Portrait de screugneugneux

De screugneugneux

râleur-NRV | 13H03 | 12/06/2008 | Permalien

Je pense, ( mais c'est un peu complex quand même) qu'on s'est tous fait avoir quand on a dit « oui » à maastritch, à l'époque j'étais un peu jeune, je « sentais » que globalement j'étais pas d'accord, mais sans pouvoir réelement argumenter.
Tous au tour de moi ( les « adultes ») m'expliquaient qu'il fallait voter « oui » pour tout un tas bonnes raisons….
L'Europe était sans doute innéluctable, mais quelle europe ? ? ? ? ? par manque de vigilence je crois que c'est ce jour là qu'on s'est fait eu, et maintenant les jeux sont faits, on nous sert une pseudo démarche démocratique à la manière d'un theâtre de marionnettes…

Portrait de Gosseyn

De Gosseyn

14H23 | 12/06/2008 | Permalien

On commet la même erreur quand 2004.
Un texte trop technocratique et dénué de symbole fort politique et démocratique qui va être rejeté par les urnes sous les cousp d'une opposition diverse et hétérogène.
Seul un véritable référendum européen peut redonner une légitimité politique.
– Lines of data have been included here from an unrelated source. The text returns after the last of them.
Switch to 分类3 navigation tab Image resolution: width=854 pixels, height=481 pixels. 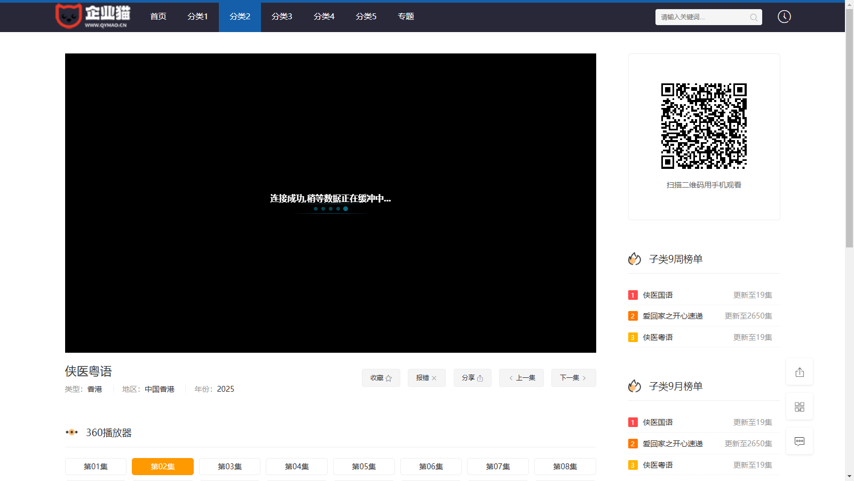click(x=282, y=17)
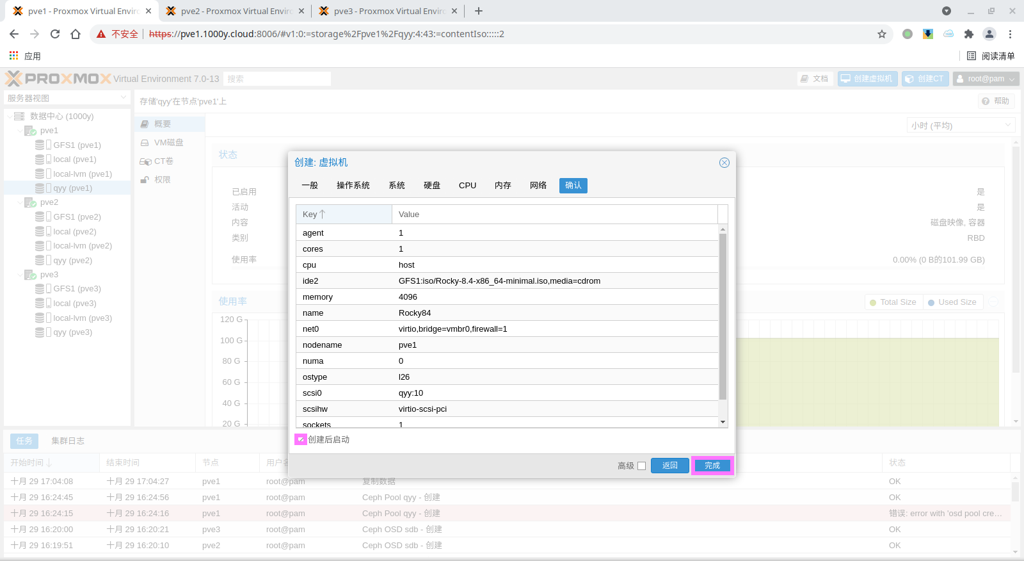The width and height of the screenshot is (1024, 561).
Task: Uncheck start after creation (创建后启动)
Action: [300, 439]
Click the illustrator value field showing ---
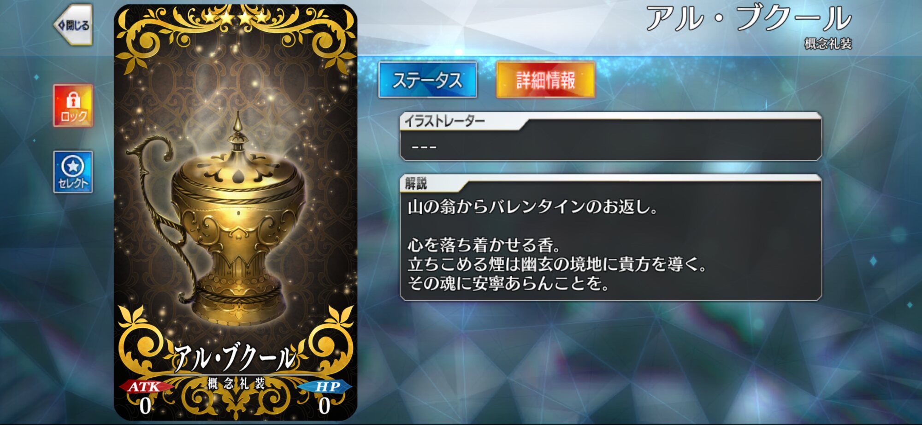Screen dimensions: 922x425 coord(611,146)
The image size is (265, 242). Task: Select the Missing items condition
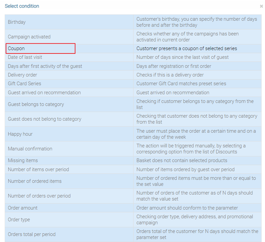point(23,160)
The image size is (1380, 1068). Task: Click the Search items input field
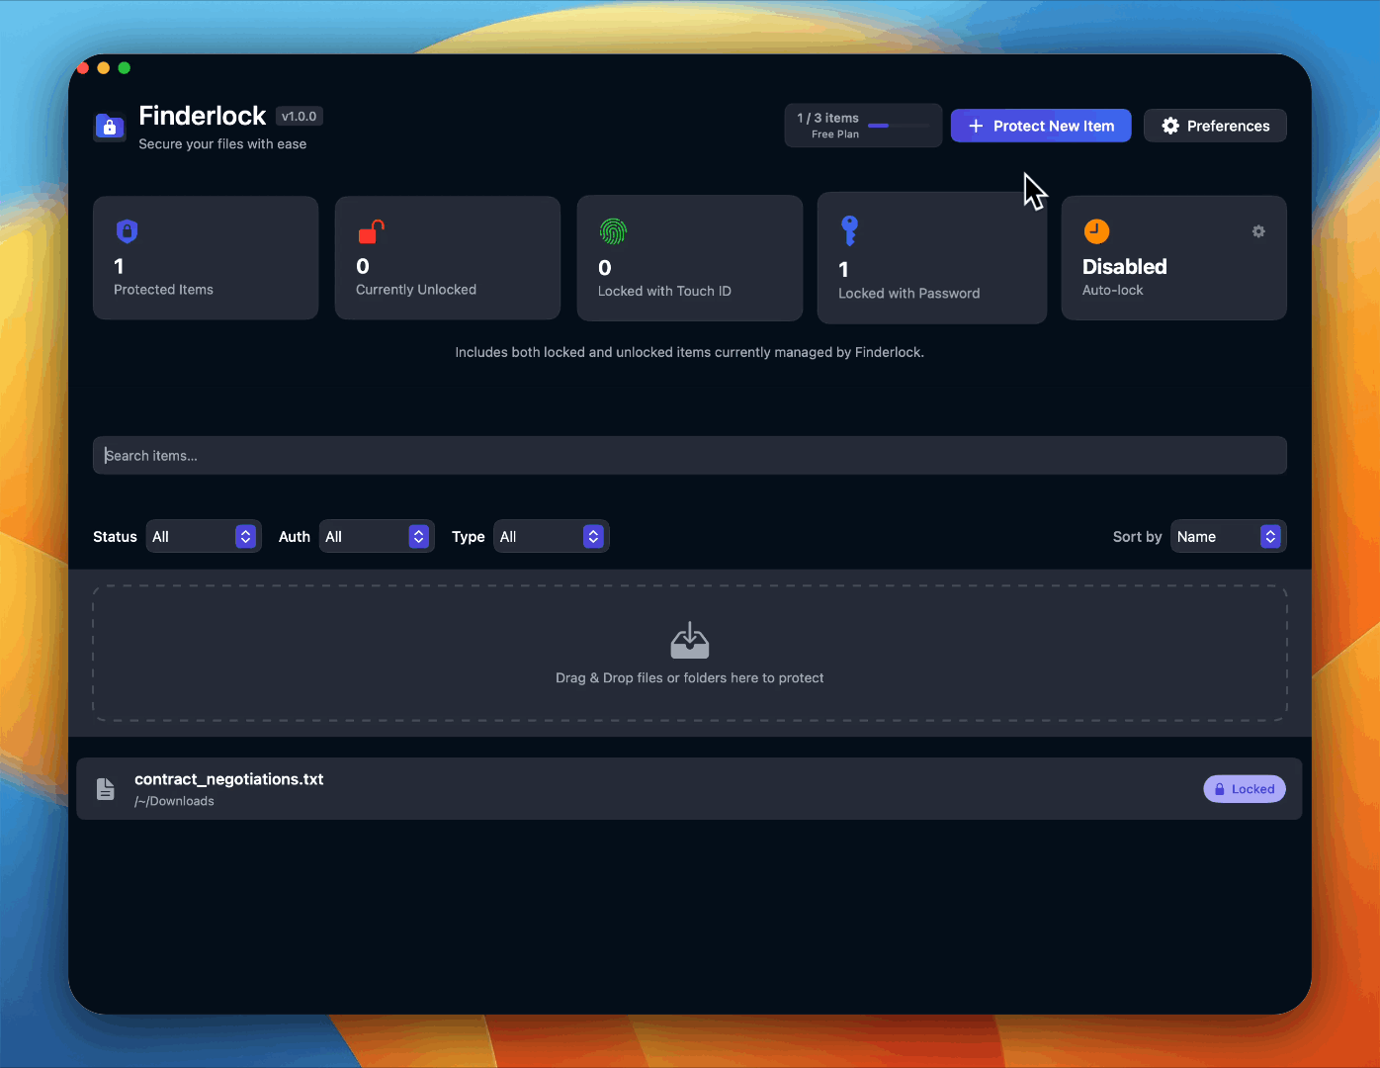tap(689, 456)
Les « ouistes » néglige trop la puissance des symboles, particulièrement en ce sui concerne le fonctionnement démocratique.
Faire voter les citoyens, d'une part, et les faire voter le même jour, d'autre part, serait plus efficace.
Ensuite, respecter le verdict des urnes
Et pourquoi pas, des élections européennes accouchant d'une constituante. Un texte issu d'une assemblée de représentants des citoyens européens est le seul qui pourrait avoir une légitimité.